DATA ->
....................

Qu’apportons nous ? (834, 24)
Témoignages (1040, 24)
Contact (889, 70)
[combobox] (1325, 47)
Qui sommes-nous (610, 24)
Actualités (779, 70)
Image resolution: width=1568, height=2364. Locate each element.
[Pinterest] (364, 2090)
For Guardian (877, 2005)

....................

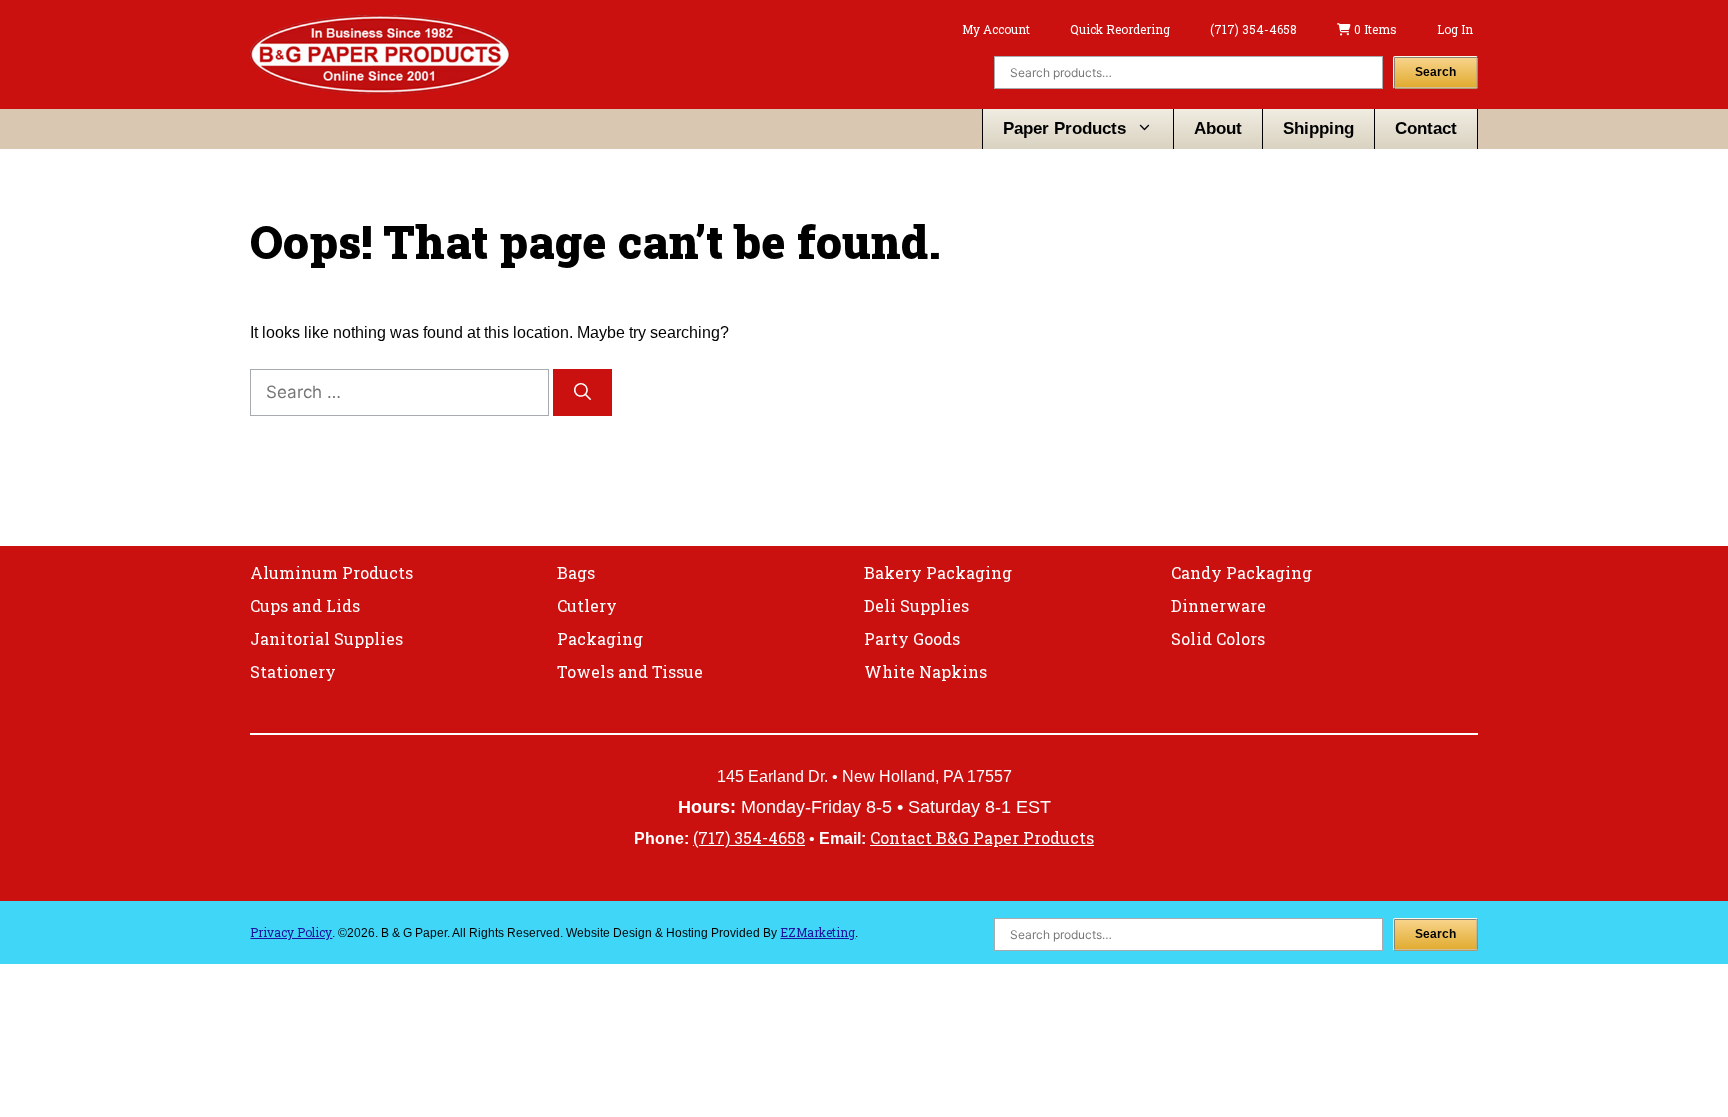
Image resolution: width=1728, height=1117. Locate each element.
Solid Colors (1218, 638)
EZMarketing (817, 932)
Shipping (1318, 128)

....................

DIRECTION -> Format as a JSON list of strings the data lines starting with the line containing "Qu’apportons nous ? (834, 24)" and ending with the line containing "[Pinterest] (364, 2090)", one string per line, leaving out blank lines.

SOLVED EXERCISE ->
[
  "Qu’apportons nous ? (834, 24)",
  "Témoignages (1040, 24)",
  "Contact (889, 70)",
  "[combobox] (1325, 47)",
  "Qui sommes-nous (610, 24)",
  "Actualités (779, 70)",
  "Image resolution: width=1568, height=2364. Locate each element.",
  "[Pinterest] (364, 2090)"
]